En octobre 1968, Saul Bellow donne cours au San Francisco State College. On est peu de temps après les émeutes estudiantines menées par les Students for a Democratic Society. Le courant ne passe pas entre l’écrivain et son public. Lorsqu’on lui demande s’il y a beaucoup d’autobiographie dans son travail, la réponse de Bellow se fait abrupte : « that’s none of your business ». L’ambiance est de plus en plus hostile et quelqu’un se met à crier des insultes. Á 53 ans, le grand écrivain est considéré comme un vieux con réac, misogyne, homophobe et raciste. Il se lève, ramasse ses affaires, s’en va. Personne ne le retient.

Deux ans plus tard, il publie « La planète de M. Sammler ». Ce n’est sans doute pas le roman le plus passionnant de Bellow, mais il est tout de même assez intéressant car il pourrait passer pour une sorte de réplique, une défense d’un homme blessé. En cours d’histoire, son personnage, médiocre intellectuel juif rescapé d’un peloton d’exécution nazi, est chassé d’une salle de cours pour son exposé sur le propagandiste bourgeois Orwell. Ensuite, Sammler décrira sa conception du monde dans lequel il vit en se concentrant sur des aspects qui sont justement ceux qui avaient valut à Bellow de se faire éjecter.

Sammler est sans doute aussi « réactionnaire » que Bellow. Il considère que, depuis le 19ème siècle, il y a eu d’énormes progrès en matière de justice et de liberté, mais que ce surcroît de liberté a abouti à une augmentation de la souffrance. Perdu dans un nihilisme ambiant, où l’on croit que tout est permis, que l’homme est illimité, qu’il peut jouir sans entraves et réclamer ce qu’avant l’on considérait impossible, les humains se retrouvent désarmés. Ils se sentent mal alors qu’ils pensaient être accomplis. Surtout, ils ne savent que faire d’une liberté qui ne veut plus rien dire en l’absence de toute morale.
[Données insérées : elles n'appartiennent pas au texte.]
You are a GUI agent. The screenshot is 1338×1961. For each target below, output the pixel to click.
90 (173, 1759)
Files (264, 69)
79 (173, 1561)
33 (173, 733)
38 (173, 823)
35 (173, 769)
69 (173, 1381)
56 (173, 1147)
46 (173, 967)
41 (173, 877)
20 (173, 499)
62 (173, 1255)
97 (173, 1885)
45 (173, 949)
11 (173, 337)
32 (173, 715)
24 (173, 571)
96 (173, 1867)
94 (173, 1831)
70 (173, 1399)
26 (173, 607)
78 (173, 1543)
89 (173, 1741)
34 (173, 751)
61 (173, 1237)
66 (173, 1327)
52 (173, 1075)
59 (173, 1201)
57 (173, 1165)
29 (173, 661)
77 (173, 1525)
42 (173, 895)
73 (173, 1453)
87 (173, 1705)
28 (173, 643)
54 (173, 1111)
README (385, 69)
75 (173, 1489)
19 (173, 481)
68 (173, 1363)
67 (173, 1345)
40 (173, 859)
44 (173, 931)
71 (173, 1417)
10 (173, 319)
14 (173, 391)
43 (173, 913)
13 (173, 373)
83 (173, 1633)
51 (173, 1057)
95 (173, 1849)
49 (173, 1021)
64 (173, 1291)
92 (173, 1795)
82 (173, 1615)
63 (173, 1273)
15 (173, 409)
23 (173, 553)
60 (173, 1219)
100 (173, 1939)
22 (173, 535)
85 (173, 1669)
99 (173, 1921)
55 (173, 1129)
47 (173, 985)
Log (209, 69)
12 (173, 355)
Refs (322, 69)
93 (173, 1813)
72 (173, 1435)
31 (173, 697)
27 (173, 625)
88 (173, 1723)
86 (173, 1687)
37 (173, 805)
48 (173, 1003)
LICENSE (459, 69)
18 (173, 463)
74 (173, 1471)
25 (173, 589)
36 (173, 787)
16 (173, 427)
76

Ses autres cibles sont les conséquences de cette évolution. Il y a le retour de croyances que l’on croyait disparues : mithraïsme, gnosticisme ou orphisme. Chacune est combinée, transformée à souhait par chacun dans sa recherche absolue d’originalité, au risque de ne plus vouloir rien dire. Il y a aussi l’exhibition des corps, des pulsions, le jeunisme et la toute puissance du sexe – Sammler est chassé de sa classe au cri de « il est mort, il ne peut plus jouir ». Il y a enfin, et surtout, cette consternation face à une génération de philistins violents et grossiers, fascinée par le marxisme et donnant plus de crédit à la violence de Sorel qu’au pacifisme d’Orwell.

Plutôt que de condamner, Sammler sent de la compassion pour cette génération qui lui est tellement étrangère. Il déplore les excès, mais ne souhaite pas revenir de force à l’ordre ancien. Mieux vaut ça que l’autoritarisme, c’est peut-être l’un des messages qui se dégage de ce livre. Evidemment, ce roman fut plutôt mal accueilli : une preuve de plus du côté irrécupérable et passéiste de Bellow. Alors que lui jouait la carte de la compréhension, il se voyait voué aux gémonies.